Unit 3 Characteristics of Tests: Test Validity and Reliability

Meaning, nature and principles of validity Categories of validity evidence Factors affecting validity Meaning of reliability concept Definition of Terms: obtained scores, error scores, true scores, standard error of measurement Methods of estimating reliability Factors affecting reliability


3.1 Explain the concept of validity and how it applies to all educational

assessment results

3.2 State and explain the four principles of validation

3.3 List, explain and differentiate between the categories of validity evidence.

3.4 Explain the factors that influence the validity of test results.

3.5 Explain the concept of reliability and how it relates to inconsistency in

students’ assessment results.

3.6 Explain the relationship between reliability, validity and the quality of

educational decisions.

3.7 Explain the term “reliability co-efficient”

3.8 Explain the meaning of observed/obtained, true and error scores

3.9 Explain the meaning of standard error of measurement, its relationship to

reliability and how it is used to interpret scores.
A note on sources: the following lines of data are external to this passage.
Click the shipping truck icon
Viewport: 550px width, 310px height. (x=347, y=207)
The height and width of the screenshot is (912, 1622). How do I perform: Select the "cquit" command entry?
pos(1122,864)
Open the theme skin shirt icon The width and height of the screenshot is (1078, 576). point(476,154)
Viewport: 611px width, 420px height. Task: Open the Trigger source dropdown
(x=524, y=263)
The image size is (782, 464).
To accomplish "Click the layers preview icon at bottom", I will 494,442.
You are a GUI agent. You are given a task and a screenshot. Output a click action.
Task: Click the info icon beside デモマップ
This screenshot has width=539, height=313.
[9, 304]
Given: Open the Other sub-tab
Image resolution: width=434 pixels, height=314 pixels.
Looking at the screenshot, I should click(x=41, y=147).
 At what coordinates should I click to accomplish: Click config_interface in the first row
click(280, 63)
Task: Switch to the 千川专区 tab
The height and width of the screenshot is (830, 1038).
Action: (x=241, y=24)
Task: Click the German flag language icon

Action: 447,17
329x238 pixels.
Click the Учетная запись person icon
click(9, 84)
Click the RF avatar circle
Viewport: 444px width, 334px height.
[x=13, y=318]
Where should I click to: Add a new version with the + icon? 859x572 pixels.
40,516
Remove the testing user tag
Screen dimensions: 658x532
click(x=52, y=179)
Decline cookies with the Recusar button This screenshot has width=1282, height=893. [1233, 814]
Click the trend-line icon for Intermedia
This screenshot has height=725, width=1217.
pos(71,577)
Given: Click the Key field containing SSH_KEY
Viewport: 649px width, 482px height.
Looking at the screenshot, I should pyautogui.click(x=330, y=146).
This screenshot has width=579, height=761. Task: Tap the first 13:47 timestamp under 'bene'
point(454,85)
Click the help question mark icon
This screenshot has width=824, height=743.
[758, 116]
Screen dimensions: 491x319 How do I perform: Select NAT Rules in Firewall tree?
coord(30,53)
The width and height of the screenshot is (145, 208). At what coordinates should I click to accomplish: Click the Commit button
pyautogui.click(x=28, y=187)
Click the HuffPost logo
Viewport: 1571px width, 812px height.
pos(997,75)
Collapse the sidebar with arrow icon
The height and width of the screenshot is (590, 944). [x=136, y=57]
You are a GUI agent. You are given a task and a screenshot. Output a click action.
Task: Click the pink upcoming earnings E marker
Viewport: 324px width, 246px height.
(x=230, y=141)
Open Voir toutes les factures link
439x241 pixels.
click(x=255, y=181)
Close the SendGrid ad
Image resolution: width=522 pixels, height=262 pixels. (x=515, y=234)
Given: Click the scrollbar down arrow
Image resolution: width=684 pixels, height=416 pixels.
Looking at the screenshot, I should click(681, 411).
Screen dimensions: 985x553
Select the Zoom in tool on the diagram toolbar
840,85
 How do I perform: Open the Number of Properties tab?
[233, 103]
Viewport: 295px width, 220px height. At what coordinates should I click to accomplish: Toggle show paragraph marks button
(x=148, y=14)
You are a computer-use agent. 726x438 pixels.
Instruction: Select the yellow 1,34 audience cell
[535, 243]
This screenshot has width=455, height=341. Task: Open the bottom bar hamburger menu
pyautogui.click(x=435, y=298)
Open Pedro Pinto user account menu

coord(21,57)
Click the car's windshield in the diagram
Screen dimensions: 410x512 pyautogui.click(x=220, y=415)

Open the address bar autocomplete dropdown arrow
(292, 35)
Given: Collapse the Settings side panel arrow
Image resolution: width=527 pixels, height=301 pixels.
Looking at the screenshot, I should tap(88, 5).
3.10 State and explain method of estimating reliability of test results:

3.11 Identify and explain the factors influencing reliability.





Test Validity


Definition:  Nitko (1996, p. 36) defined validity as the “soundness of the interpretations and use of students’ assessment results”.  Validity emphasizes the interpretations and use of the results and not the test instrument.  Evidence needs to be provided that the interpretations and use are appropriate.


Nature of validity:

In using the term validity in relation to testing and assessment, five points have to be borne in mind.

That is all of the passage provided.